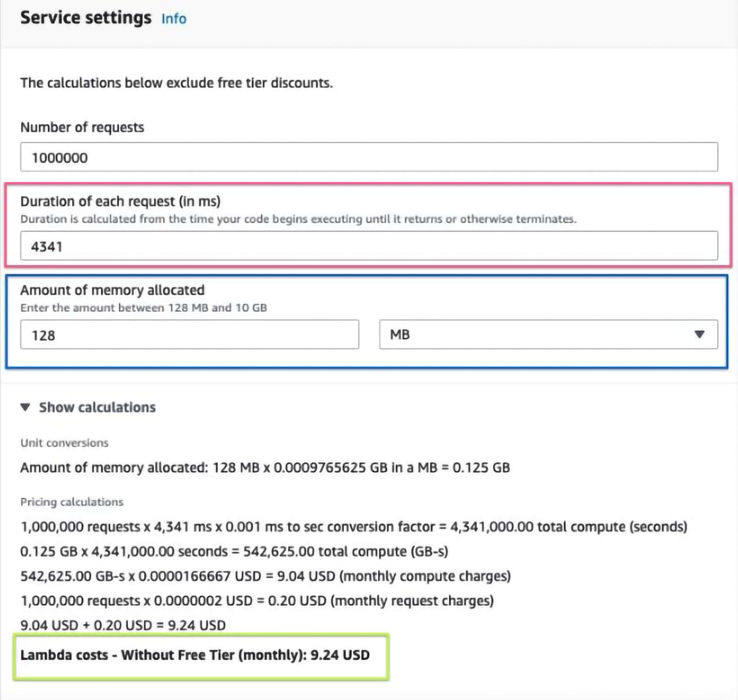Image resolution: width=738 pixels, height=700 pixels.
Task: Click the monthly request charges calculation line
Action: [256, 600]
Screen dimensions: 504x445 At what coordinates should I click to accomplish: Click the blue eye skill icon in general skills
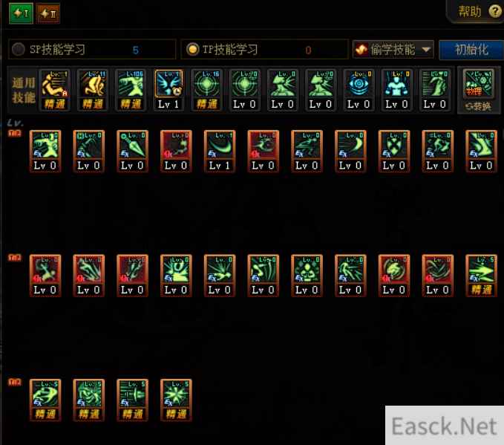click(359, 84)
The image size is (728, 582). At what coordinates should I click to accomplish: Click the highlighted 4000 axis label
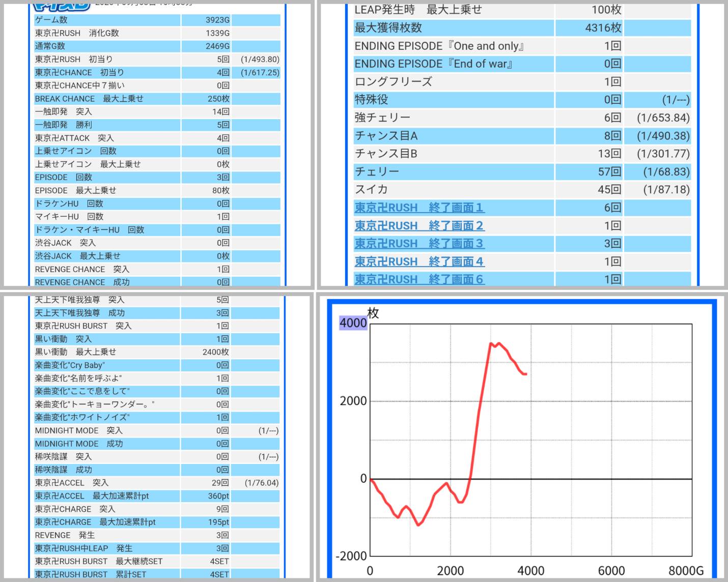coord(353,323)
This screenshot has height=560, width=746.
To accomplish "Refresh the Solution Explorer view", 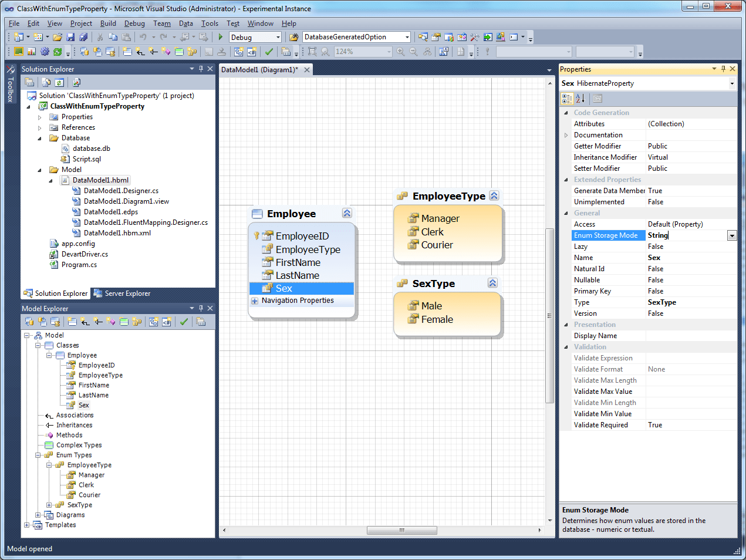I will coord(59,82).
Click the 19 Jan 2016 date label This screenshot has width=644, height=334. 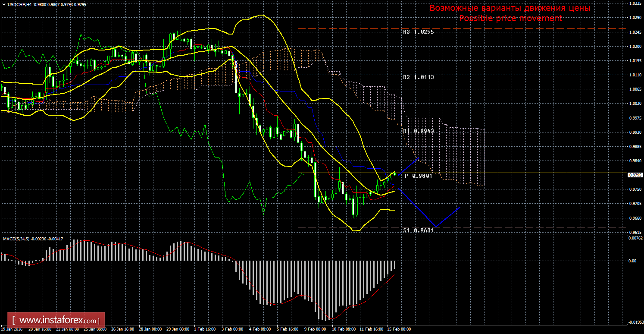[11, 329]

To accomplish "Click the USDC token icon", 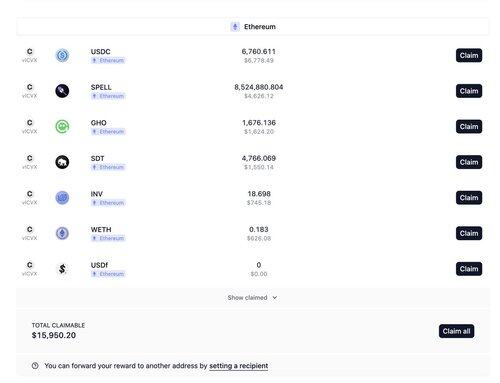I will pos(62,55).
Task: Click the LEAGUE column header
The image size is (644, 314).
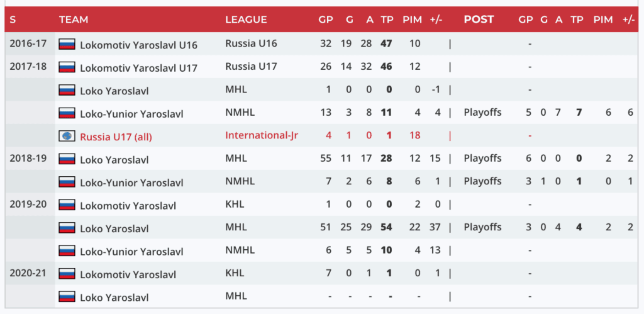Action: coord(246,20)
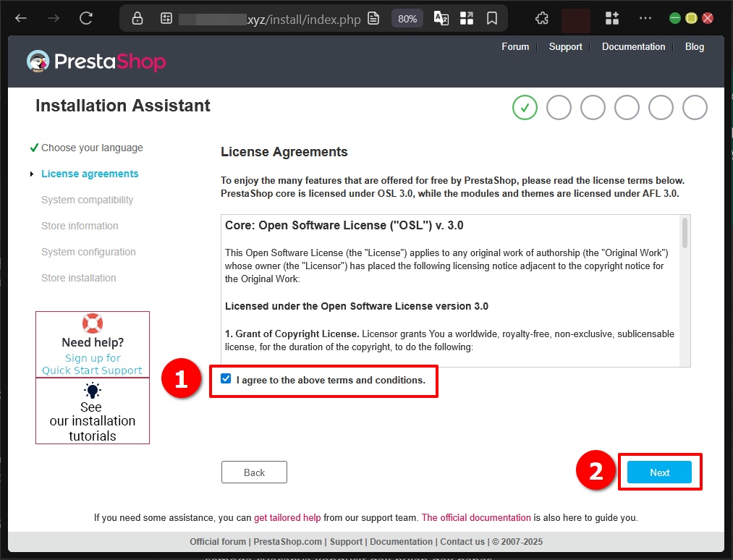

* **Brief**
Repeat the lines from the line containing "Task: Click the LEAGUE column header" through the end of the material above exactly, with no pictures and nothing else.

* **Exercise response**
Task: Click the LEAGUE column header
The image size is (644, 314).
Action: coord(246,20)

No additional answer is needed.